The new Globe Life stadium building plan involved a modular approach that limited waste and construction site disturbances. The building process also recycled and reclaimed various items like wood for the concourse tables.
The Rangers expanded their sustainability efforts at Globe Life Field in Arlington, TX. While a real-time energy analytics system was installed in the old Globe Life stadium to help optimize energy consumption, the new Globe Life was built with automated building management technology. It monitors the stadium’s lighting systems, energy usage, air quality control, and catering operations.
At the old stadium, the field and surrounding grounds were irrigated with water from surrounding lakes, and grass clippings, tree trimmings, and broken pallets were repurposed as mulch. The Rangers significantly improved the water conservation at their new ballpark by using a synthetic grass playing surface. The infill uses a renewable material made from fibers and coconut husks instead of rubber pellets, more commonly used with artificial turf. Global Life Field mainly uses water irrigation for exterior landscaping, which is minimized by adding native plants, which typically require less water and maintenance than non-native ones.
Besides the synthetic grass, the other central green element of Globe Life Field is its retractable roof, one of the largest in America.
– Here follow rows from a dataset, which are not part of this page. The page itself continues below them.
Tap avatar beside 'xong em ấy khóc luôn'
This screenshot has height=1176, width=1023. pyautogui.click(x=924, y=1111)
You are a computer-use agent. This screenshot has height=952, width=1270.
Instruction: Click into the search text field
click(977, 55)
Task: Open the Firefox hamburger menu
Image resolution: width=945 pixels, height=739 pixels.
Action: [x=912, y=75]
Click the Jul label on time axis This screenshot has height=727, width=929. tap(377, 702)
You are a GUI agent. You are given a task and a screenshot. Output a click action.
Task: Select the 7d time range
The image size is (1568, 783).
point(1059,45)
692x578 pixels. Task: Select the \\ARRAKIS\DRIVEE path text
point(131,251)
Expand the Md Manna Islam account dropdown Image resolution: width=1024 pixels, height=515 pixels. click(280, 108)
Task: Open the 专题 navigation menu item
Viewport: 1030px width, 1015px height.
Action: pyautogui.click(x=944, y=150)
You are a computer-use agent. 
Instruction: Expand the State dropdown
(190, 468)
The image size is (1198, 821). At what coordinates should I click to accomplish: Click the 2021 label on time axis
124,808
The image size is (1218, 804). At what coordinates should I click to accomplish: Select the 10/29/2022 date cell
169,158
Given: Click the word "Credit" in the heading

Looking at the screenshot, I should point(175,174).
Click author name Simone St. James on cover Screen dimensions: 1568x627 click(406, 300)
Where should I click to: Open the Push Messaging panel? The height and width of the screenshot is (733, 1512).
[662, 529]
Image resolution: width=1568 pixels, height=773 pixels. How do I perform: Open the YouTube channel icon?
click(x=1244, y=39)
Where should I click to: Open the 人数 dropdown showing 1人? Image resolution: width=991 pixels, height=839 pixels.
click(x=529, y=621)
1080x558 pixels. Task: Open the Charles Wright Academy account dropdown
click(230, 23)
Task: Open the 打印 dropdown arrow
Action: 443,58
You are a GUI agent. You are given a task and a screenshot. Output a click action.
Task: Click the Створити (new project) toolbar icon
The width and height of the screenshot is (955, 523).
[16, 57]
The Rangers can more efficiently protect games from the Texas climate by having a covered stadium.
This 120,000+ square foot structure is constructed out of ethylene tetrafluoroethylene (ETFE), a lightweight plastic polymer transparent enough to let ample sunlight into the stadium, which cuts down on electrical usage.
Globe Life Field lowered electric consumption by going with LED field lights. Several parking lots boast LEDs too, and all of the lots have timers, so energy isn’t wasted unnecessarily. More electrical savings come through data tracking that controls the water chiller temperature. Cutting-edge technology also tracks soap, paper towel, and toilet paper usage. Low-flow toilets were also installed in bathrooms, which promotes water conservation.
The Rangers had a diverse recycling effort at Globe Life Park that continued at Globe Life Field. At the old stadium, the ballclub recycled everything from plastic containers and carpeting to e-waste and rubber tires. The new stadium collects kitchen grease and sends it to recycling plants. Also, the team donates unused concession food to Mission Arlington, which supports its pantries and helps those struggling with food insecurity.
During the 2022 season, the Rangers have taken part in the National Recycling League, a multisport partnership launched by Anheuser-Busch InBev to cut down on game-day waste. “Recycling hawkers” — a sustainability counterpart to beer and soda vendors — collect cans and bottles at games. The participating teams have pledged to decrease waste by incorporating ideas like in-seat recycling and using “infinitely recyclable” aluminum cups. While there is a prize of a round of beer for fans for winning the National Recycling League, the real victory is improving recycling totals and spreading the word about sustainability.